Nitekim yukarıda bahsi geçen emsal içtihatında Yargıtay 17. Hukuk Dairesi bekar kız çocuklarının destek tazminatı talebi yönünde dahi “Anneleri vefat eden davacıların Dairemiz uygulamalarıyla belirlenen (22 ve 25) yaşın üzerinde olduğu; ölen annelerinin desteğine muhtaç olmalarını gerektiren herhangi bir ağır hastalık ya da engellerinin olduğuna dair delilin bulunmadığı; anne- babanın çocuğa destekliğinin sonsuz bir ilişki olarak kabul edilemeyeceği ilkesi dikkate alındığında, davacı kızların destek tazminatı talep haklarının bulunmadığının kabulü gerekir.” denilerek, destek muhtaçlığın kanıtlaması gerektiğini belirtmiştir.

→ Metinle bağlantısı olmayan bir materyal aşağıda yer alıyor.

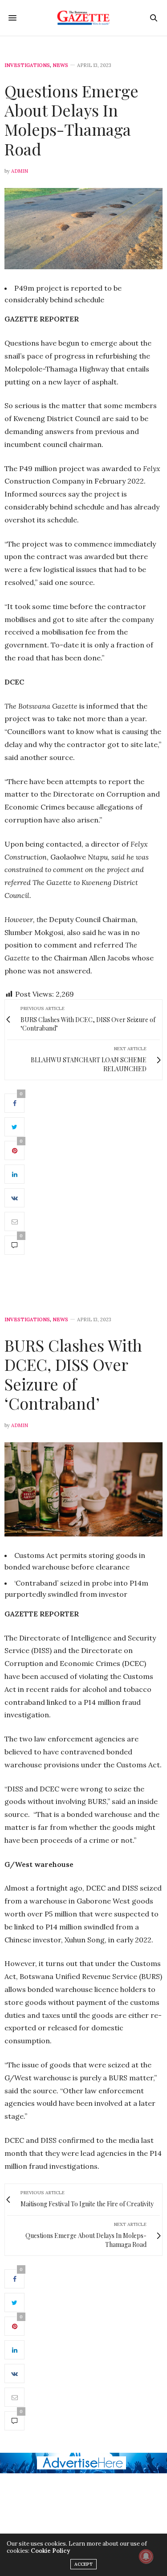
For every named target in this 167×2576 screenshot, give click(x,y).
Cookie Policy (50, 2551)
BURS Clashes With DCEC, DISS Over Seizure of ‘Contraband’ (73, 1374)
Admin (19, 171)
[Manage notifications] (146, 2556)
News (60, 65)
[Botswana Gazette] (83, 18)
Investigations (27, 65)
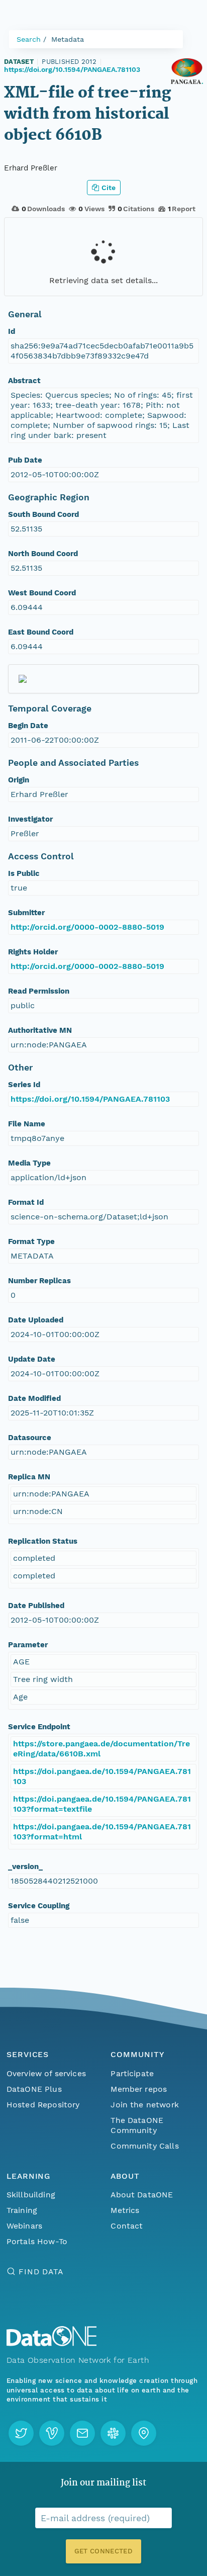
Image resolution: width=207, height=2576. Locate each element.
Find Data (41, 2271)
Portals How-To (37, 2241)
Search (29, 39)
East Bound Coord (40, 632)
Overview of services (46, 2073)
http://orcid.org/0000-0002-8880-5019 (87, 927)
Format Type (31, 1241)
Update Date (31, 1359)
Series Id (24, 1084)
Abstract (24, 380)
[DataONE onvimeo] (51, 2433)
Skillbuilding (31, 2194)
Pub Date (25, 460)
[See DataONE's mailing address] (143, 2433)
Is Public (24, 873)
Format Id (26, 1202)
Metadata (67, 39)
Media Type (29, 1163)
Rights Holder (33, 951)
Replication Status (42, 1541)
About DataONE (142, 2194)
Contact (127, 2226)
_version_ (25, 1866)
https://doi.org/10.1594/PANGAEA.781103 (72, 69)
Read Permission (38, 991)
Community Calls (144, 2146)
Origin (18, 779)
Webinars (24, 2226)
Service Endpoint (39, 1726)
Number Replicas (39, 1280)
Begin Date (28, 725)
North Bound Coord (43, 553)
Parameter (28, 1644)
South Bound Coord (43, 514)
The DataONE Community (137, 2125)
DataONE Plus (34, 2089)
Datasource (29, 1437)
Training (22, 2210)
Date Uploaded (35, 1319)
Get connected (103, 2551)
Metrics (125, 2210)
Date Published (36, 1605)
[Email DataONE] (82, 2433)
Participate (132, 2073)
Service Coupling (38, 1905)
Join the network (145, 2104)
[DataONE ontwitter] (21, 2433)
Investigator (30, 819)
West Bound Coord (42, 592)
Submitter (26, 912)
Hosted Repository (43, 2104)
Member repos (139, 2089)
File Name (26, 1123)
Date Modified (34, 1398)
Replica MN (29, 1476)
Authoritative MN (40, 1030)
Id (11, 331)
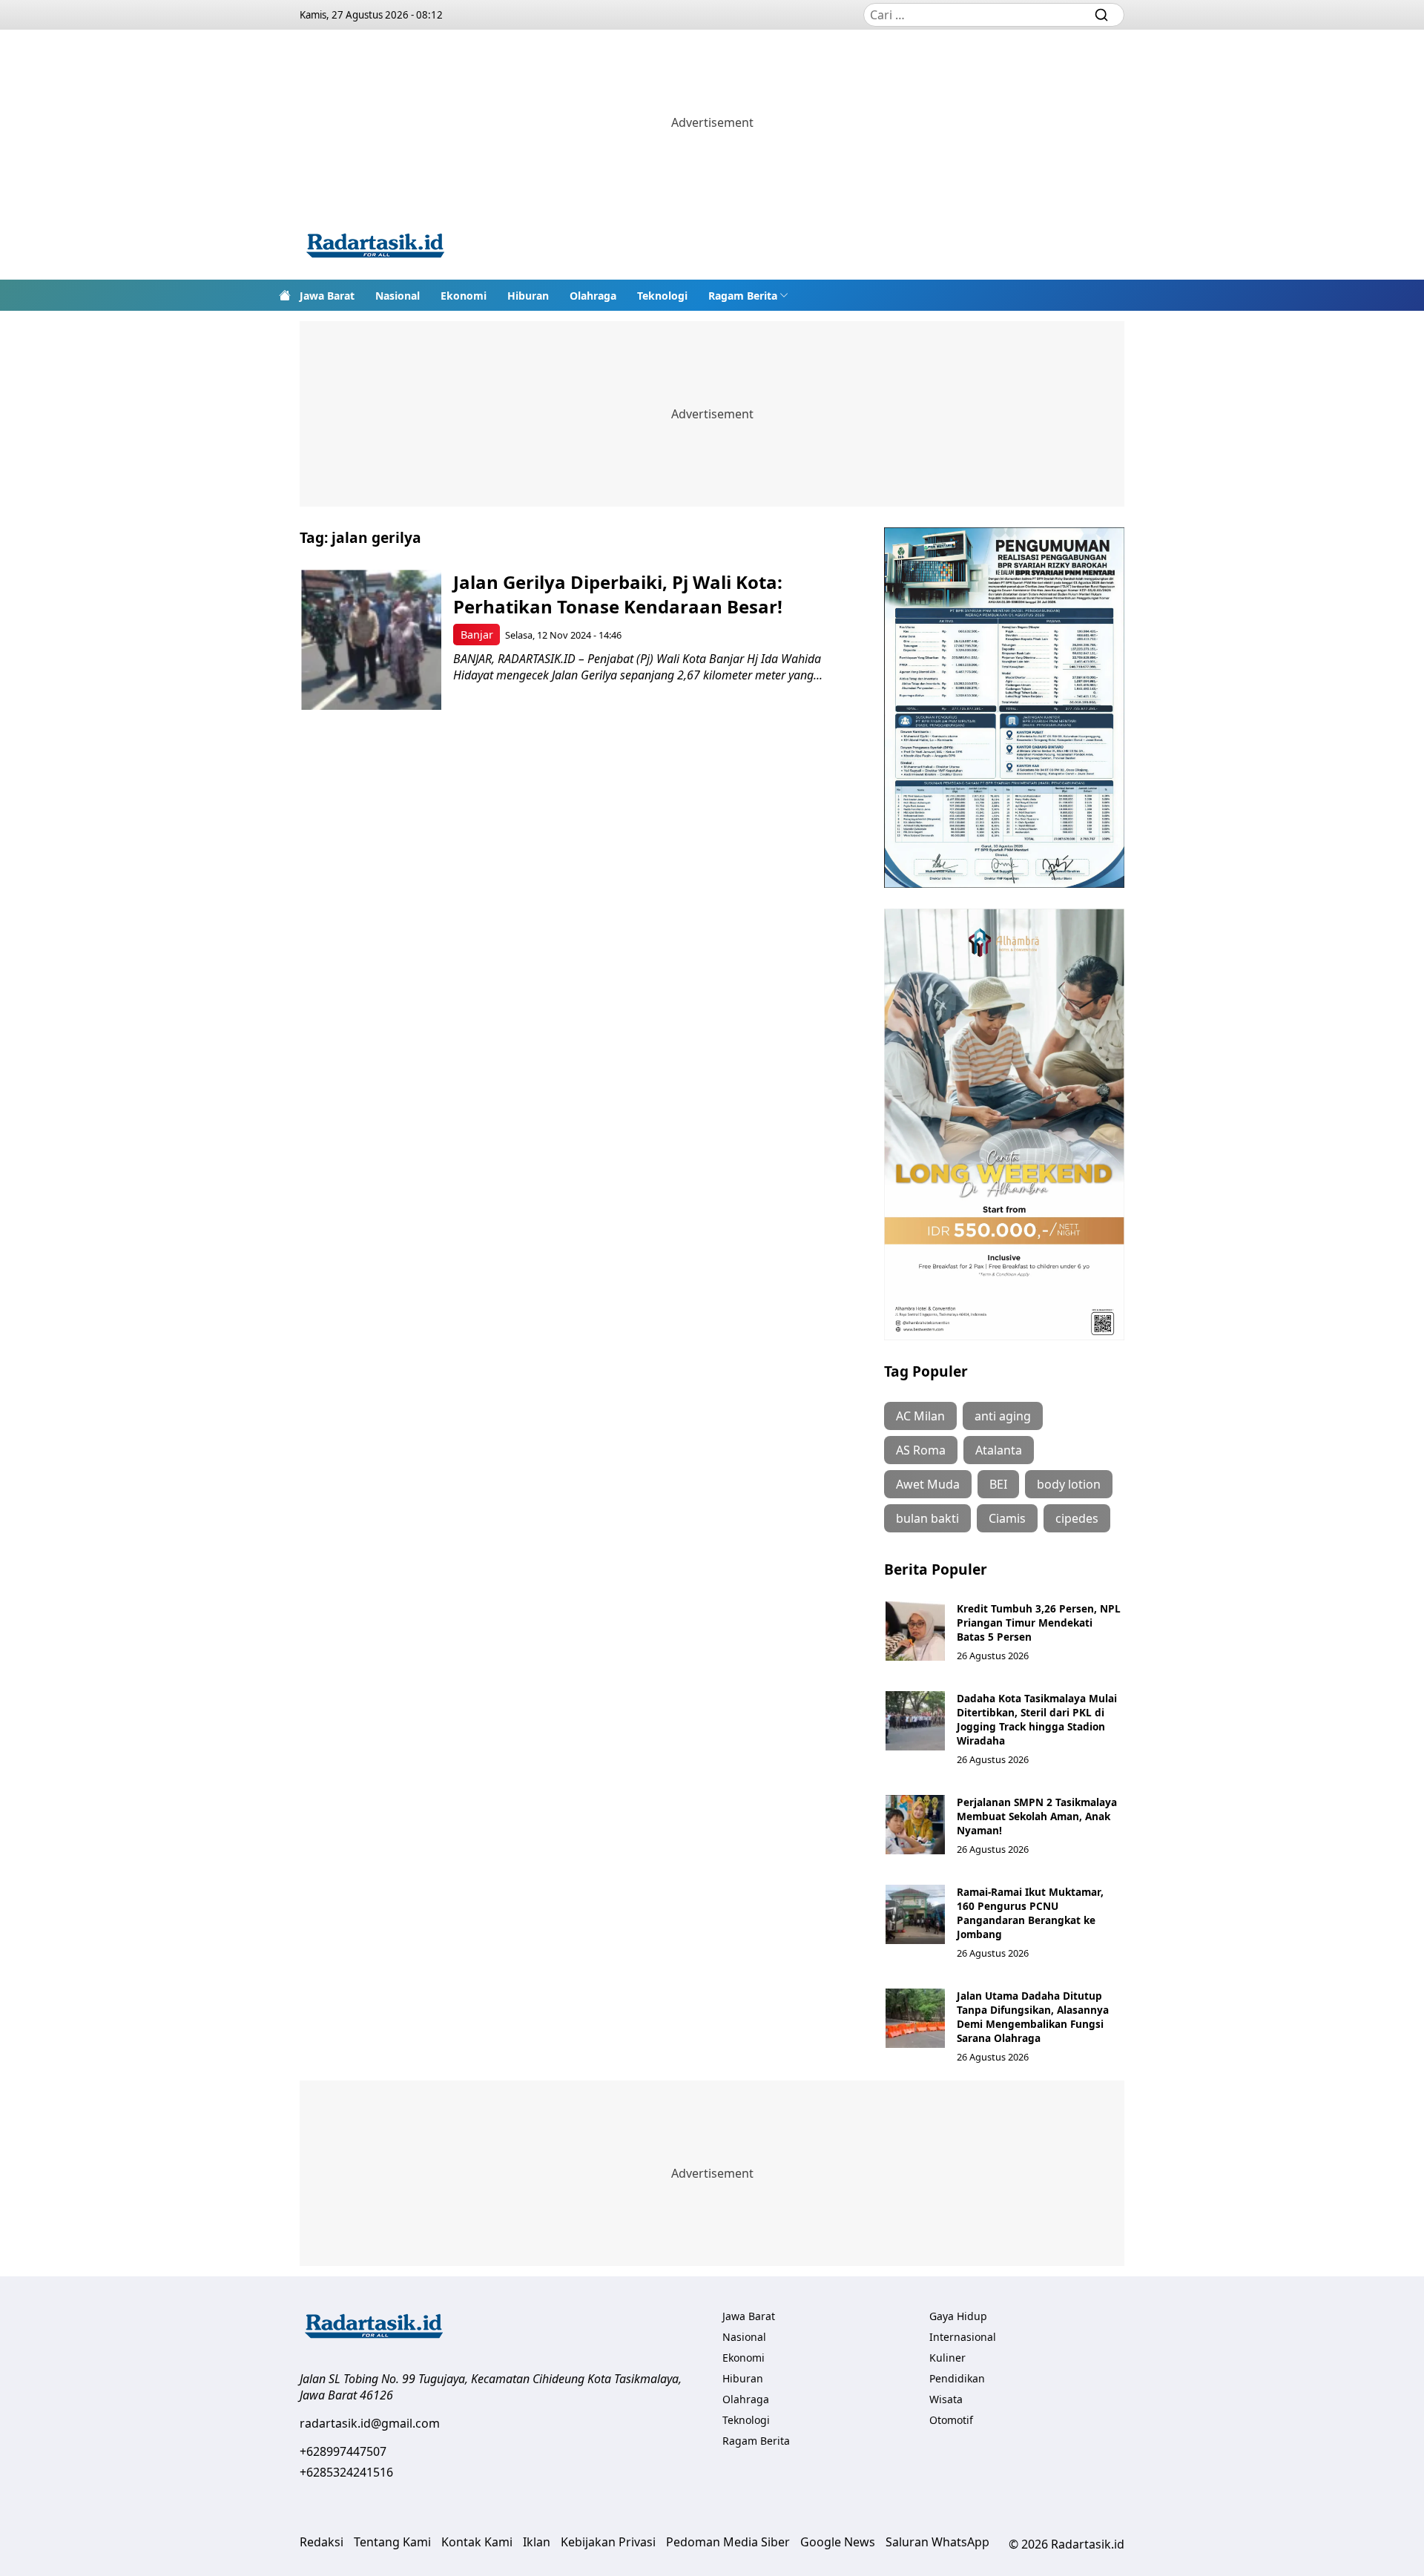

Somut olayda; müteveffanın, dosyada yer alan engellilik raporları ve mahkemece Adli Tıp Uzmanı’ndan alınan rapora göre, kaza öncesi kas ve iskelet sistemlerinden kaynaklanan rahatsızlıklar nedeniyle ayakta duramaz halde olduğu, bu haliyle başkasının bakımına muhtaç olduğu sabit olup, efor gerektiren işlerini dahi yerine getiremez durumda iken davacıya destek olması bir yana, davacının müteveffaya destek olmasıyla müteveffanın hayatını devam ettirdiği anlaşılmakla, mahkemece davacının destekten yoksun kalma tazminatının reddine karar verilmiş olmasında isabetsizlik bulunmamaktadır.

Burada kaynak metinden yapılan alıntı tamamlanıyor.